DMS security cracked during testing
- By Dan Verton
- Feb 16, 2000
Information warfare tests conducted in September 1999 on the Pentagon's $1.6 billion Defense Message System found serious deficiencies in the system's security protections.
During operational tests of DMS software Version 2.1, conducted last year by the Defense Department's Office of Operational Test and Evaluation, an information warfare test team "was able to penetrate all but one test site with only a moderate level of effort," according to the DOD's 1999 annual OT&E report, released this week. As a result of the failure, the Pentagon's OT&E director concluded that DMS Version 2.1 was "not operationally effective."

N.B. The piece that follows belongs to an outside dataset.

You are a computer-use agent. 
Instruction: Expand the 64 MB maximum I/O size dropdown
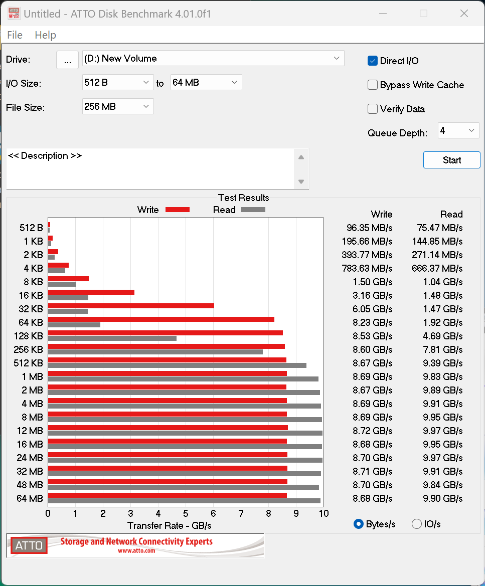click(x=206, y=82)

DMS was scheduled to replace the Pentagon's aging Automatic Digital Network (Autodin) message system at the end of last year. Developed in the 1960s, Autodin passes message traffic through a global network of highly secure but antiquated mainframes that use tape reels for data storage.

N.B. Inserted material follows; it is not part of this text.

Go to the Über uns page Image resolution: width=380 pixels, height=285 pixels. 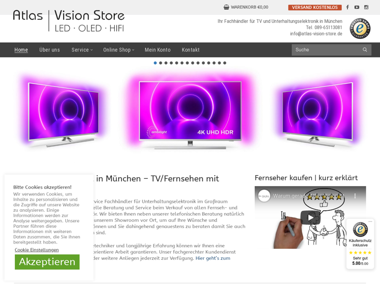(x=49, y=50)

Plans for DMS deployment include installing the software on more than 360,000 desktops at more than 7,000 locations throughout the department.

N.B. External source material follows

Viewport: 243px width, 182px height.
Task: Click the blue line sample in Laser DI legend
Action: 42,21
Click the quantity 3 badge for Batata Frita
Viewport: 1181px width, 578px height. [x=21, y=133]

According to the report, the inability of system administrators to adequately set up and configure DMS software securely led to gaps in network security that were easily breached. Evaluators also blamed the problem on the complexity of the software.
"The underlying factors are the complexity of DMS, the need to reconfigure DMS to integrate it with each distant site's supporting architecture and the lack of automated aids to check DMS security posture once it is installed or after it is reconfigured," the report stated.